*Activity:*
Please repeat, exactly as written, every line from the one containing "Where should I" through the last line of the records, both included, and leave out any pictures.

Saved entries
================
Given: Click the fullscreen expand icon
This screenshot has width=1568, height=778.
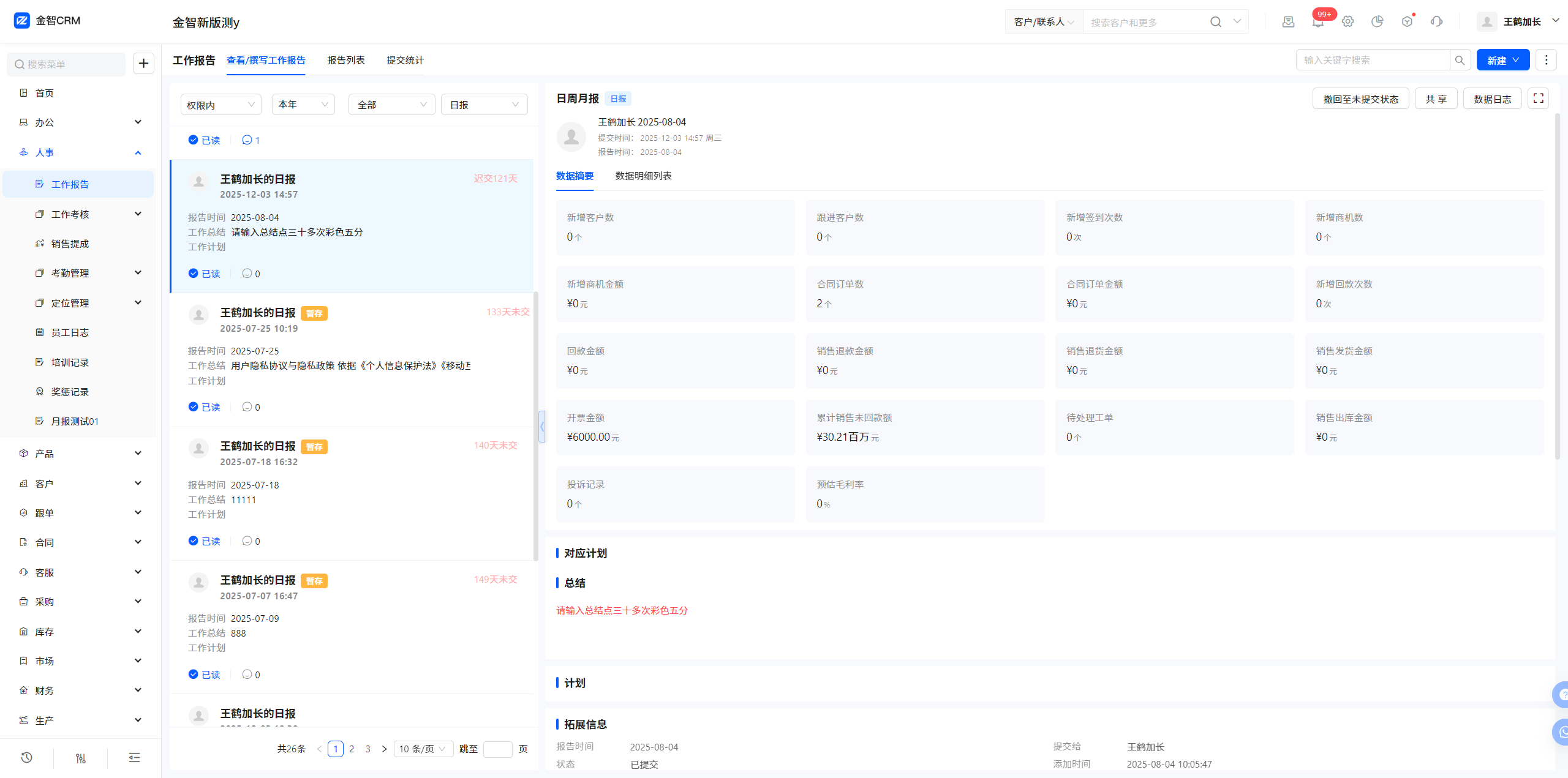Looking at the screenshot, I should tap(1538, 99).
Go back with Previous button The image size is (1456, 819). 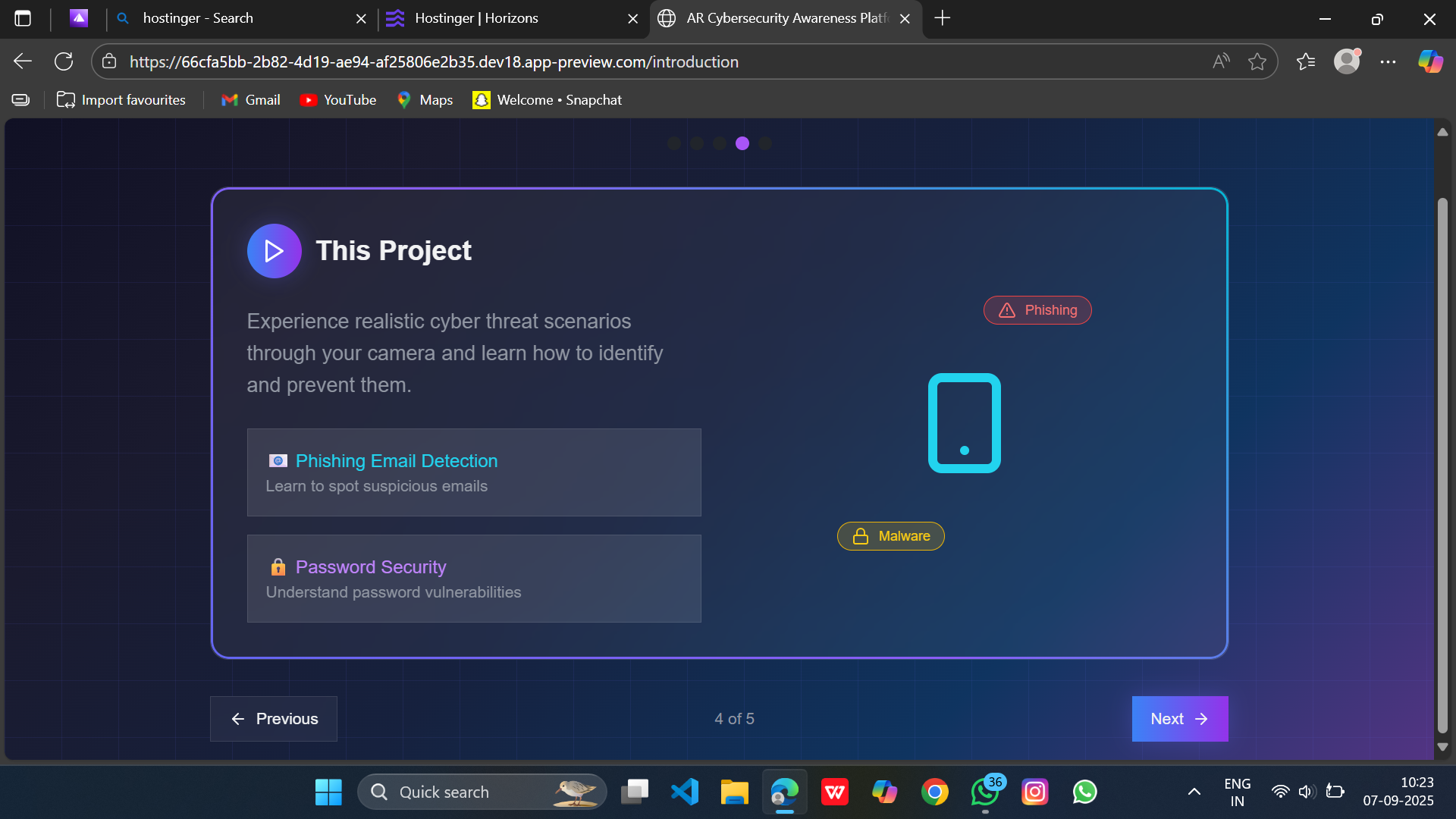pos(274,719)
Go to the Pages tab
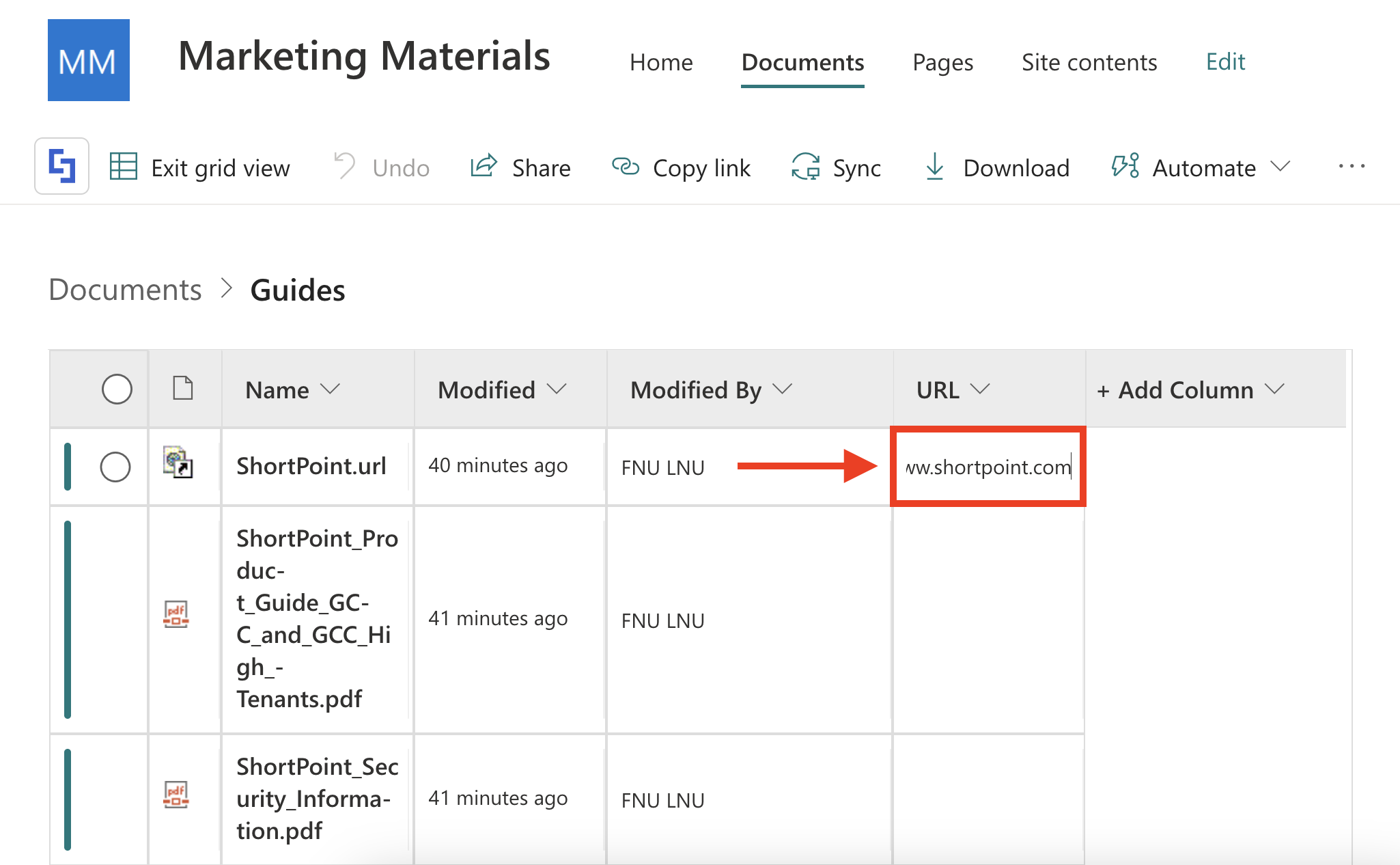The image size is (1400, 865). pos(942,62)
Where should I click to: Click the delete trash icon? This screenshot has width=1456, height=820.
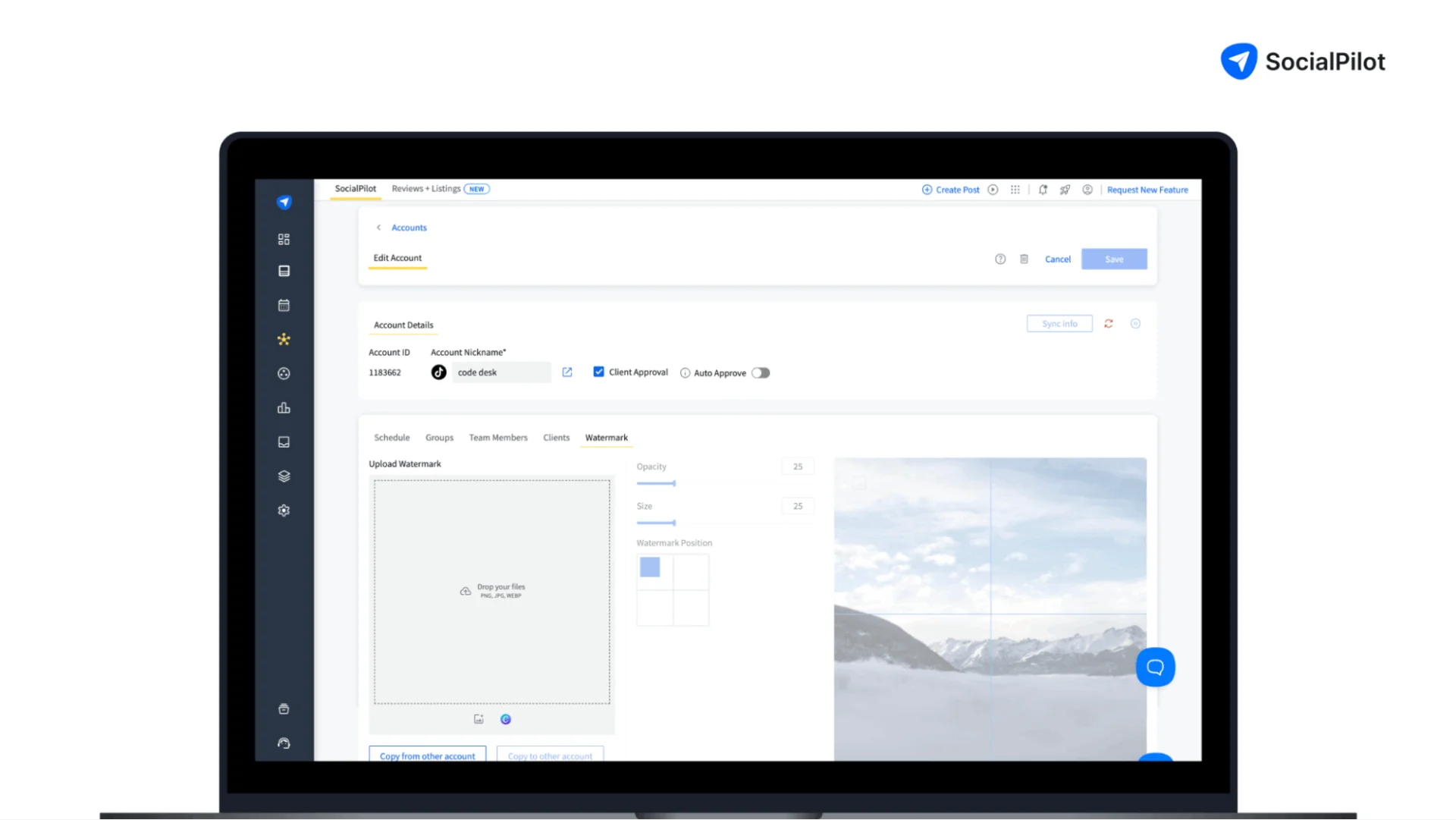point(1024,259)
================
*Written response:*
Where should I click to: Click the delete trash icon? This screenshot has width=1456, height=820.
point(1024,259)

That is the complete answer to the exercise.